By way of reference to understand the exponential power development of GPUs let’s note that in 2009, the computing power of a GPU was 1 TFlops (against 100 GFlops for a consumer market CPU) while 7 years later (2016), the latest GPU generation offers 11TFlops.

This search for higher performance (supported by the increasing consumer market demand for video games especially) found leverage through various technical development and improvement: from better algorithms to increasing capabilities at the manufacturing level which allow to install on a single chip multi-GPUs processors, increasing the capacity and the GPU graphics cards’ resources and leading to the evolution of the GPU to highly parallel computing dedicated circuits. Modern GPUs comprise thousand of cores able to handle large amounts of data simultaneously in many streams, performing relatively simple operations on them, initially particularly optimized for computer graphics processing which require massive data parallel operations. 3D computer graphics processing and particularly 3D rendering rely on many of the same algorithms repeated to each pixel with no interdependency which is commonly referred to an embarrassingly parallel workload and particularly well-handled by GPUs that have been heavily optimized for this kind of processing.
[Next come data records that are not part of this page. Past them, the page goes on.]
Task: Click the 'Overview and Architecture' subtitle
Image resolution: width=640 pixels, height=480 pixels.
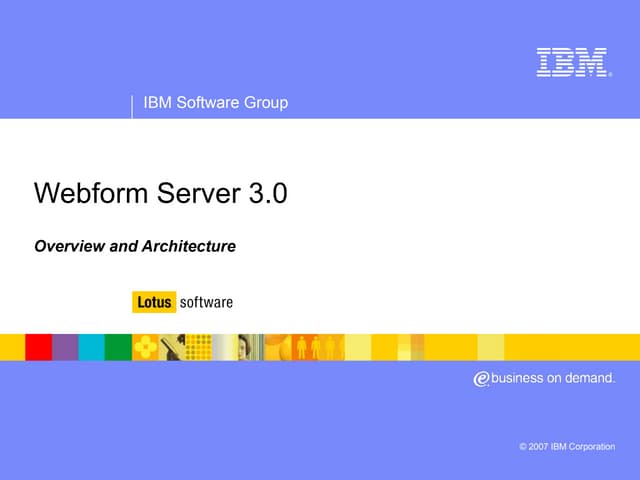Action: [135, 246]
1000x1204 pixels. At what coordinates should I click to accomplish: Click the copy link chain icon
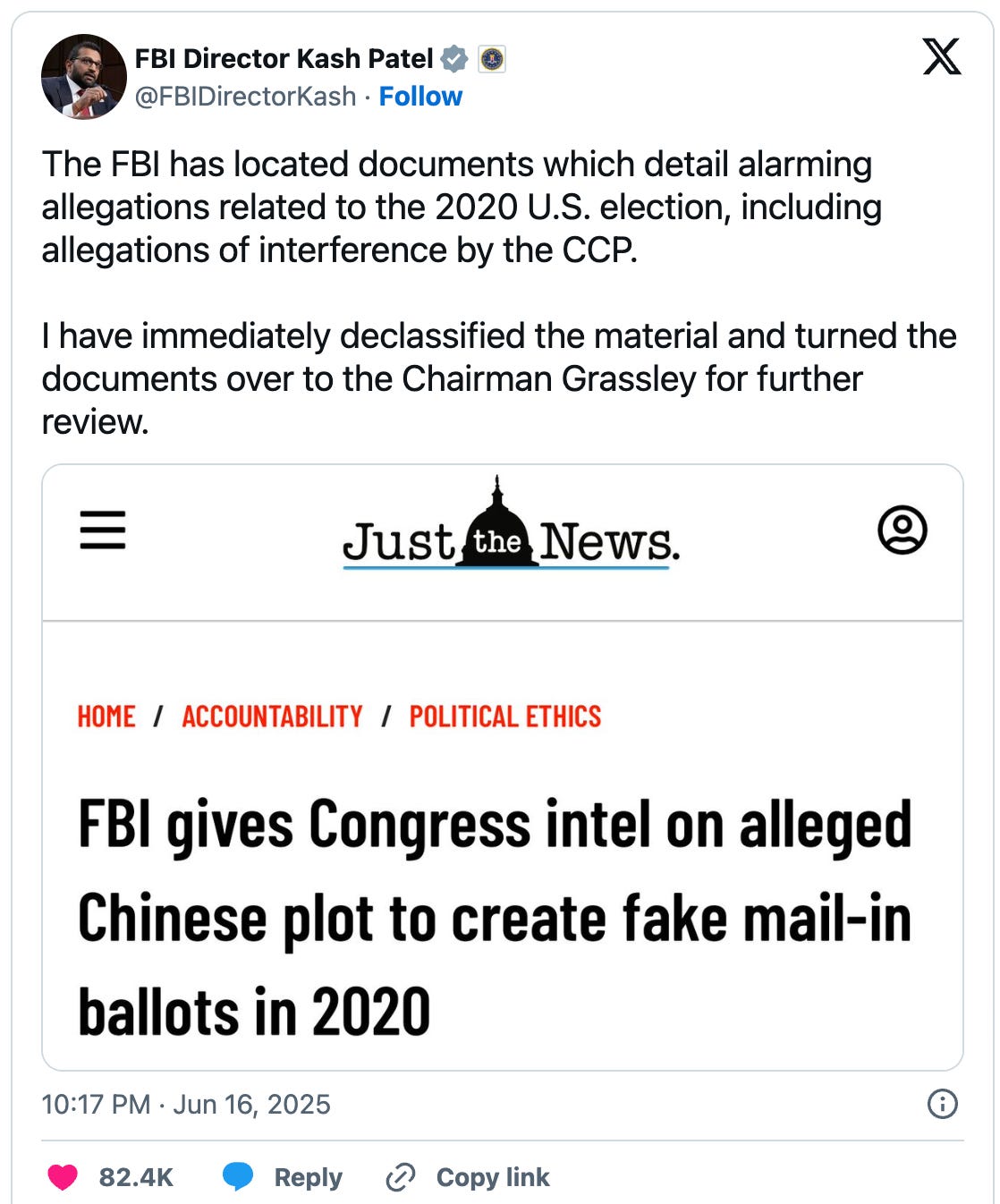click(x=400, y=1177)
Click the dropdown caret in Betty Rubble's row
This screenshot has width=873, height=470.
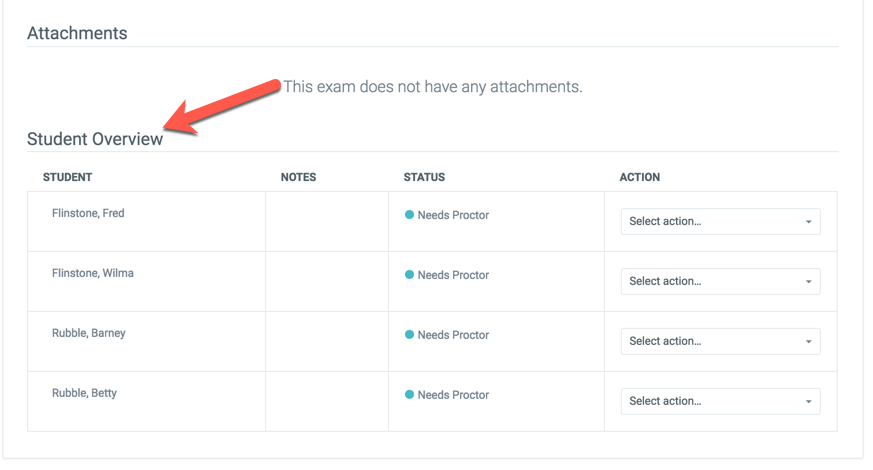click(x=808, y=402)
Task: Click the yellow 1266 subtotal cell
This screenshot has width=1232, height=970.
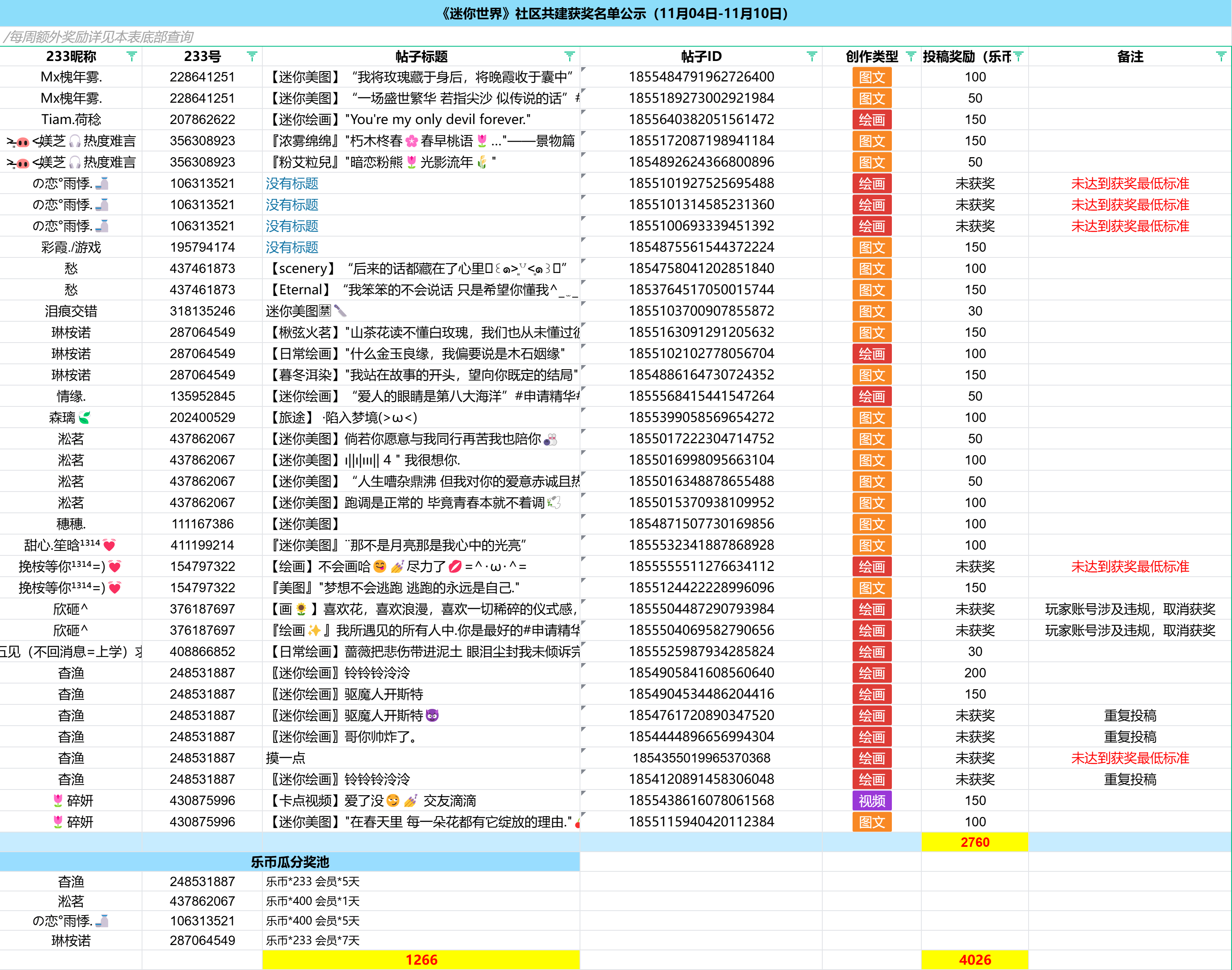Action: (421, 960)
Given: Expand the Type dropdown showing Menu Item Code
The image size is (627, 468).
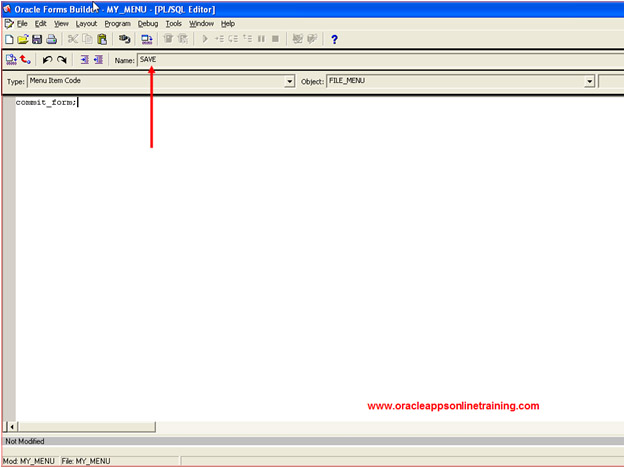Looking at the screenshot, I should click(x=290, y=81).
Further speedup can be gained by using multiple GPUs in the same system which further parallelizes the already parallel nature of the computation performed by a GPU. This may be required according to the workload to be handled (real time rendering requirement) and the demand for higher degree of realistic rendering. Photorealistic quality being a common standard at present it is a fact that rendering processes are computationally expensive, given the complex variety of physical features being simulated. And real-time rendering another prevalent requirement requires billions of pixels per second with each pixel requiring hundreds or more operations.

Several comparative studies paralleling CPU and GPU powers have particularly shown impact in terms of cost and energy consumption (and consequently heat generation) if it was necessary to equip 10 to 15 CPUs for the computing power of a single GPU. At the same time the development of GPU production caused the retail rates of GPU graphics cards to fall drastically, from thousands of euros specialized workstations to only few hundred euros today available to the average user.
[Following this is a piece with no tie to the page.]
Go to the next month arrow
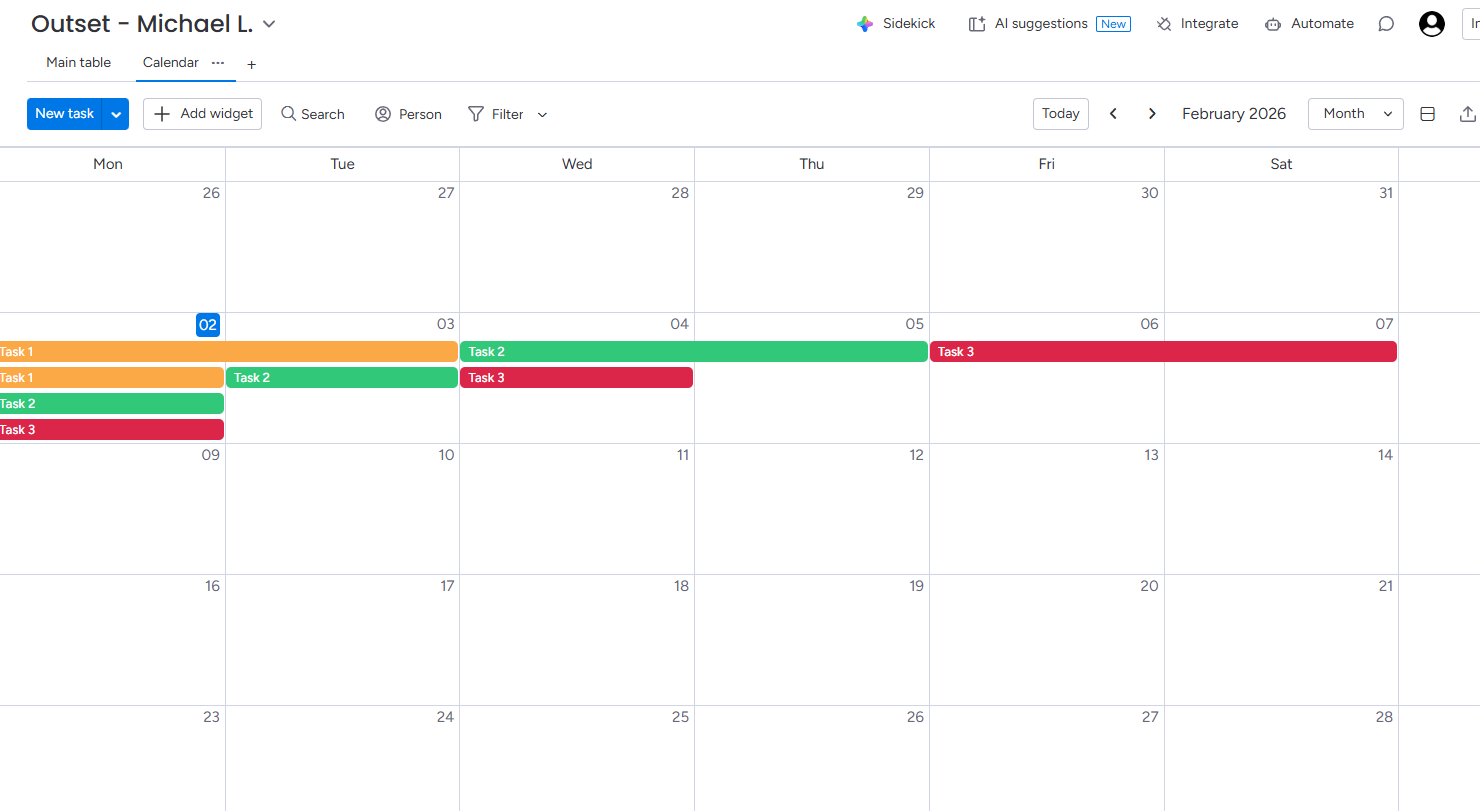The image size is (1480, 811). (1152, 114)
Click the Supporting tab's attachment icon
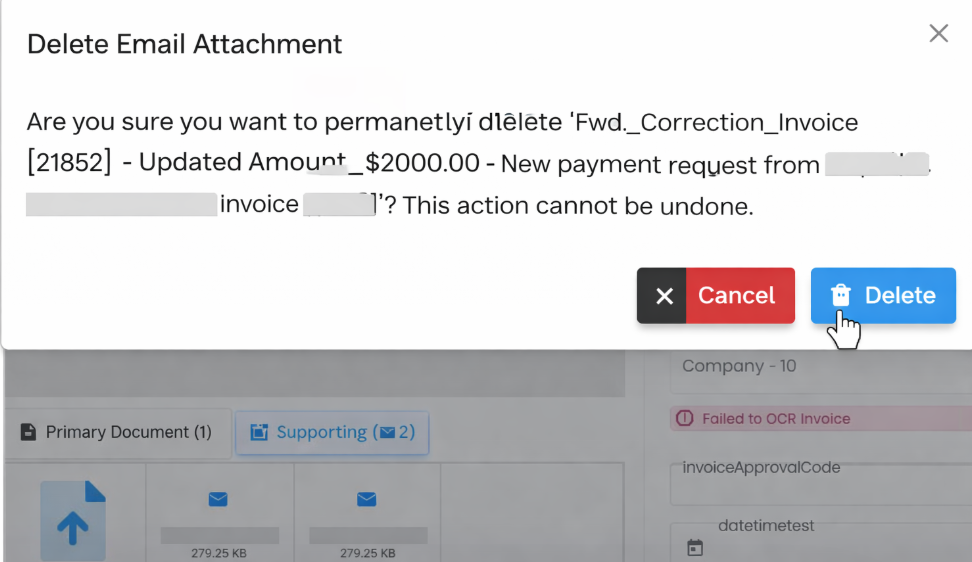Screen dimensions: 972x562 coord(260,433)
Also from a simple piece of hardware that was originally designed to accelerate the displaying needs of a working computer, GPU has become much more polyvalent and able to handle various tasks including 3D functionalities. Shaders coded for GPU were introduced speeding up graphics considerably; more recently Multi level Caches were developed on GPUs avoiding use of much slower main-system memory (the latest NVidia Pascal GPU (2016) has 4096 KB last-level cache while for the brand in 2008 GPUs did not feature an L2 cache) contributing to the processes acceleration as well.

As such even a single GPU-CPU framework provides advantages that multiple CPUs on their own do not offer due to the specialization in each chip. It also became obvious for the constructors that such power was a field of interest for research and development and efforts were put on the programmability of the GPU moving the GPU purpose towards mainstream computing or general computing.

This move has been supported by creating platforms allowing specifically written programs to execute across heterogeneous hardwares and particularly CPUs and GPUs. Several solutions emerged like NVidia CUDA (Compute Unified Device Architecture) or Khronos OpenCL leading to the GPGPU technologies (General-purpose computing on graphics processing units). CUDA was introduced in 2007 and OpenCL in 2008, this pretty new technology revolutionized the traditional roles of CPUs and GPUs by enabling bidirectional processing. In traditional computing, data could simply pass one-way from a CPU to a GPU, then to a display device and a GPU couldn’t store and pass information back. GPGPU allows information to be transferred in both directions, from CPU to GPU and GPU to CPU which hugely improve efficiency in a large variety of tasks and particularly tasks that are traditionally handled solely by the CPU.

We now understand the value of such bidirectional technology for 3D rendering. Newly developed applications like UNICORN now efficiently optimize resources of both CPU and GPU distributing rendering loads across processors and enabling scalability which delivers maximum speed. This makes such application powerful tools for real time rendering. With such technology and hardware architecture it seems that we are progressing towards applications’ flexibility and synergy of the processors computation power away from the debate CPU vs GPU in 3D graphics.